» **Instruction**
Rewrite the stretch of rows from the line containing "The height and width of the screenshot is (1016, 1920)." through the line containing "at (1064, 157).", replacing "Identify the location of" with "Determine the position of" and leaving everything else unchanged. Return only those lines.

» **Exercise inputs**

* BEGIN *

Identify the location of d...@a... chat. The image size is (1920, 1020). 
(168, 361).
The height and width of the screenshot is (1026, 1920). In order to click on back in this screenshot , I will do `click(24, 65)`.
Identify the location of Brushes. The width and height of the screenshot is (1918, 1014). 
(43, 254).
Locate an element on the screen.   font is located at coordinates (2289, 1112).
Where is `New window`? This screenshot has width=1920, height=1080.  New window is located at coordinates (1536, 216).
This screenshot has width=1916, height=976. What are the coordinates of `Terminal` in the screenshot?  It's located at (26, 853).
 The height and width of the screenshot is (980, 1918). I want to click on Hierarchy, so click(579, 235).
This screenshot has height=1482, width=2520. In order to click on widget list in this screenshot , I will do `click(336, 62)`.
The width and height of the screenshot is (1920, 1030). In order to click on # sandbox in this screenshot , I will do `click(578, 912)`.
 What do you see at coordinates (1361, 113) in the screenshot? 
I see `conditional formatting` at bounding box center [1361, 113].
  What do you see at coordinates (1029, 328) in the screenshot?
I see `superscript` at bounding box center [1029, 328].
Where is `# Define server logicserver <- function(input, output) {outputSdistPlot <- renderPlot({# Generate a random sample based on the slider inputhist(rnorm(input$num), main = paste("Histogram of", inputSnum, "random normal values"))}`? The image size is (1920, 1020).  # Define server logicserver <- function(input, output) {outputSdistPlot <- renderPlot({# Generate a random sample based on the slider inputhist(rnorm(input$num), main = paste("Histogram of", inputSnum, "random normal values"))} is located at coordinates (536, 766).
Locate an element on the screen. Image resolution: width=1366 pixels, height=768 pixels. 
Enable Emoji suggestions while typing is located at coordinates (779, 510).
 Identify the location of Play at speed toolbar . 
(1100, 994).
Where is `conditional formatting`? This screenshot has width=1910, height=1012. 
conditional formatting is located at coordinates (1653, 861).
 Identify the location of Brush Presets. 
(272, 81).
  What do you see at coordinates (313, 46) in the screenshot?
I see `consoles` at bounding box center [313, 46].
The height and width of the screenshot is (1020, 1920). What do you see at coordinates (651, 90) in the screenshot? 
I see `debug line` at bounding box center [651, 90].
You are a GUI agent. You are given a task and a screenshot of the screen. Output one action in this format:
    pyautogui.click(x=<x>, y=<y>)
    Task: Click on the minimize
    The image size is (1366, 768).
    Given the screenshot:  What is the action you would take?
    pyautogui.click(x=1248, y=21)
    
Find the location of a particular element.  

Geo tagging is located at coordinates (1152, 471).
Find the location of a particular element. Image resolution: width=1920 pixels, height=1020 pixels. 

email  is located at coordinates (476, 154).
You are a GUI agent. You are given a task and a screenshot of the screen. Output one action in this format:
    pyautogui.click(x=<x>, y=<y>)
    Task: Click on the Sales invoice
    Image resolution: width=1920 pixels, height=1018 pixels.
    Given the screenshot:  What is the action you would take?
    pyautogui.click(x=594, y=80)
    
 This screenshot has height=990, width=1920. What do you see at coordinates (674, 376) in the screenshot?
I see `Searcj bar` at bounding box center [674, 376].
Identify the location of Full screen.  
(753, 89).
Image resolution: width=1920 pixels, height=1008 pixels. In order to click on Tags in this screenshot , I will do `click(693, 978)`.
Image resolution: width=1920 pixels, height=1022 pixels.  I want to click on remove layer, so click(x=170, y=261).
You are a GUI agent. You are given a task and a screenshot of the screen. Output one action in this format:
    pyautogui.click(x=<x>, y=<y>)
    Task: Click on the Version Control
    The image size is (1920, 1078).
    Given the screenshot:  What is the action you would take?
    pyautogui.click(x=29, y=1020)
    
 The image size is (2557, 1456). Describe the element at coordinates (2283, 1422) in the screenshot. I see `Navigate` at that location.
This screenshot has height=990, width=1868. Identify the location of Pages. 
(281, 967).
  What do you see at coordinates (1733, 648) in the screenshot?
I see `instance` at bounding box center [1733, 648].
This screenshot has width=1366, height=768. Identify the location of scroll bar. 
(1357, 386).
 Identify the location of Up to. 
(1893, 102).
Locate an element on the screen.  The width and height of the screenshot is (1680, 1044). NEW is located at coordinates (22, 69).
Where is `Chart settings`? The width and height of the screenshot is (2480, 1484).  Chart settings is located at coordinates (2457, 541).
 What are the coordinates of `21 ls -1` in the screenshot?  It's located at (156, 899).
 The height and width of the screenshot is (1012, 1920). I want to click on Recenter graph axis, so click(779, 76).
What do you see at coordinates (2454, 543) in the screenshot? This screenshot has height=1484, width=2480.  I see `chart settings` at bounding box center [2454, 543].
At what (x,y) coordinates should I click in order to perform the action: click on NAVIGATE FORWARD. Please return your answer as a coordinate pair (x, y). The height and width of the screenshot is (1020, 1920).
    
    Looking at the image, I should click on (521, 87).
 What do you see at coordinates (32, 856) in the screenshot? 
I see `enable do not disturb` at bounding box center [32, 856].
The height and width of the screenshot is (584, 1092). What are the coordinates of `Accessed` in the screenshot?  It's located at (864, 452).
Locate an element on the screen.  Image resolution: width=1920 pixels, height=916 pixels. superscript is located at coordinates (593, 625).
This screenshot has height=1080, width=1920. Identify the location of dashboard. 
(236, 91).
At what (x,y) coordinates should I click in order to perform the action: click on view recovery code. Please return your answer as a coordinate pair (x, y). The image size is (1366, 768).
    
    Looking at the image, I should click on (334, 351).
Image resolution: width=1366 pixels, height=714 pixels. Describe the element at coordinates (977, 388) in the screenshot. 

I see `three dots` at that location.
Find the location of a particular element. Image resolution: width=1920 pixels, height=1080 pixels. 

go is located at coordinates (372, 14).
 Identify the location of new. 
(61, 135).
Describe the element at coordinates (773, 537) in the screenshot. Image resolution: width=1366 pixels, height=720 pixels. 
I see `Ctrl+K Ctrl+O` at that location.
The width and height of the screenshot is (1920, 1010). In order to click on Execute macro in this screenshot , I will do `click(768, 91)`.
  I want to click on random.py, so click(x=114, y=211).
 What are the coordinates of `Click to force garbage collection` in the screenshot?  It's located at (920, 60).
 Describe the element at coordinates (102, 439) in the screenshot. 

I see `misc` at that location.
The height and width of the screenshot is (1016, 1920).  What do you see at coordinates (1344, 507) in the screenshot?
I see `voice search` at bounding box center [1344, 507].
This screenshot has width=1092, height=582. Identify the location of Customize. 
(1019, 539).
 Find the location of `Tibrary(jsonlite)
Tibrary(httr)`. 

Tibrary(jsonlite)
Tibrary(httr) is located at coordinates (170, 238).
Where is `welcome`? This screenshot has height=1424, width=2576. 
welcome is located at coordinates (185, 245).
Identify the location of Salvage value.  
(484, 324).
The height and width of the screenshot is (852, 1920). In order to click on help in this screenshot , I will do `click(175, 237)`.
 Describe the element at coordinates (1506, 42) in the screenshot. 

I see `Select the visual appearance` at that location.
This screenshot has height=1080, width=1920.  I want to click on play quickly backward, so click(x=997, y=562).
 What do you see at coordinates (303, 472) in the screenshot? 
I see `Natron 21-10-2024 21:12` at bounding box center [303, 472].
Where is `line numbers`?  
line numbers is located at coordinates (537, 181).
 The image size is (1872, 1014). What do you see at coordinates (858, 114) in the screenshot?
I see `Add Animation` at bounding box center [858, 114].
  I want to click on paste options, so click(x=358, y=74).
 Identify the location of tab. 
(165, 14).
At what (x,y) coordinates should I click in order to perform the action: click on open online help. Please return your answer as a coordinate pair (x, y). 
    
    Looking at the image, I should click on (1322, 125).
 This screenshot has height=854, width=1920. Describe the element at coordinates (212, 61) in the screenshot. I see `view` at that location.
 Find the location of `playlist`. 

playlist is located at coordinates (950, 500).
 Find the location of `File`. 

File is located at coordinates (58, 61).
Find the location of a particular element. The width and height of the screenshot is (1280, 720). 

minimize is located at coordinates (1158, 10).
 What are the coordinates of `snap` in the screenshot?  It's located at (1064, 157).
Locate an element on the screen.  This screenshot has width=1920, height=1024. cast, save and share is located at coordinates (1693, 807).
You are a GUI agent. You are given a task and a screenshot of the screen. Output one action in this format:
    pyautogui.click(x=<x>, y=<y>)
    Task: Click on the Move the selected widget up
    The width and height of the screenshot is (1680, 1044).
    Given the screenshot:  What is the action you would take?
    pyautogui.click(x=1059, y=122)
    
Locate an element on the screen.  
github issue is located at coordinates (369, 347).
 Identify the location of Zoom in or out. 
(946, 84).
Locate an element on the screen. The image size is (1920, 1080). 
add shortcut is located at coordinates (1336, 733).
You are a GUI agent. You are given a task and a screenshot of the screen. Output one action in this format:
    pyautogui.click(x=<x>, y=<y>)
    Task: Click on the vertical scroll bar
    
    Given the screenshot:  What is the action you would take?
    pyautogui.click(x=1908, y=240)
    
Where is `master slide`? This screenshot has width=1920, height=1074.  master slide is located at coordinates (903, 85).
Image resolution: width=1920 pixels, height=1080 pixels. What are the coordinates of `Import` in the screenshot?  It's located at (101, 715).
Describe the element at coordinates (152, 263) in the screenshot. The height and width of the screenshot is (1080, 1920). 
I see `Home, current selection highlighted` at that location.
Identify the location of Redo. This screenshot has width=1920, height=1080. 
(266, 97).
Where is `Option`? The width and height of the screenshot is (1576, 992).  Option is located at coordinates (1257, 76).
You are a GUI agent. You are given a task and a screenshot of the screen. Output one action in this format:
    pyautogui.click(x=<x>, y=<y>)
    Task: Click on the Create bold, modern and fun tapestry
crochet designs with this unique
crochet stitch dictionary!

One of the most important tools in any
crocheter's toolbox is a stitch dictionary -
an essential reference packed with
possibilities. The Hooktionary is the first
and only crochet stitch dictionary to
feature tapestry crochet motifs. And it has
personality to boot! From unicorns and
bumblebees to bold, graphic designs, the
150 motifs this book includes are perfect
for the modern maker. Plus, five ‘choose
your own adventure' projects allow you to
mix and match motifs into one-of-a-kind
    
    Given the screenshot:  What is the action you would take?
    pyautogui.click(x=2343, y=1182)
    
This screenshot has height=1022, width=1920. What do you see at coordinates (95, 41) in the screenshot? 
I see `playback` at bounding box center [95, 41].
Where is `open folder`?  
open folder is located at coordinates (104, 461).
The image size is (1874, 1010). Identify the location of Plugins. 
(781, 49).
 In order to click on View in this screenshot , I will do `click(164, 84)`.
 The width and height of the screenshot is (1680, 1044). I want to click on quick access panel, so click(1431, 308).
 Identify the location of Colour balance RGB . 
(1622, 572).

* END *

» **Exercise answer**
The height and width of the screenshot is (1016, 1920).  What do you see at coordinates (1344, 507) in the screenshot?
I see `voice search` at bounding box center [1344, 507].
This screenshot has width=1092, height=582. Determine the position of Customize. 
(1019, 539).
 Find the location of `Tibrary(jsonlite)
Tibrary(httr)`. 

Tibrary(jsonlite)
Tibrary(httr) is located at coordinates (170, 238).
Where is `welcome`? This screenshot has height=1424, width=2576. 
welcome is located at coordinates (185, 245).
Determine the position of Salvage value.  
(484, 324).
The height and width of the screenshot is (852, 1920). In order to click on help in this screenshot , I will do `click(175, 237)`.
 Describe the element at coordinates (1506, 42) in the screenshot. 

I see `Select the visual appearance` at that location.
This screenshot has height=1080, width=1920.  I want to click on play quickly backward, so click(x=997, y=562).
 What do you see at coordinates (303, 472) in the screenshot? 
I see `Natron 21-10-2024 21:12` at bounding box center [303, 472].
Where is `line numbers`?  
line numbers is located at coordinates (537, 181).
 The image size is (1872, 1014). What do you see at coordinates (858, 114) in the screenshot?
I see `Add Animation` at bounding box center [858, 114].
  I want to click on paste options, so click(x=358, y=74).
 Determine the position of tab. 
(165, 14).
At what (x,y) coordinates should I click in order to perform the action: click on open online help. Please return your answer as a coordinate pair (x, y). 
    
    Looking at the image, I should click on (1322, 125).
 This screenshot has height=854, width=1920. Describe the element at coordinates (212, 61) in the screenshot. I see `view` at that location.
 Find the location of `playlist`. 

playlist is located at coordinates (950, 500).
 Find the location of `File`. 

File is located at coordinates (58, 61).
Find the location of a particular element. The width and height of the screenshot is (1280, 720). 

minimize is located at coordinates (1158, 10).
 What are the coordinates of `snap` in the screenshot?  It's located at (1064, 157).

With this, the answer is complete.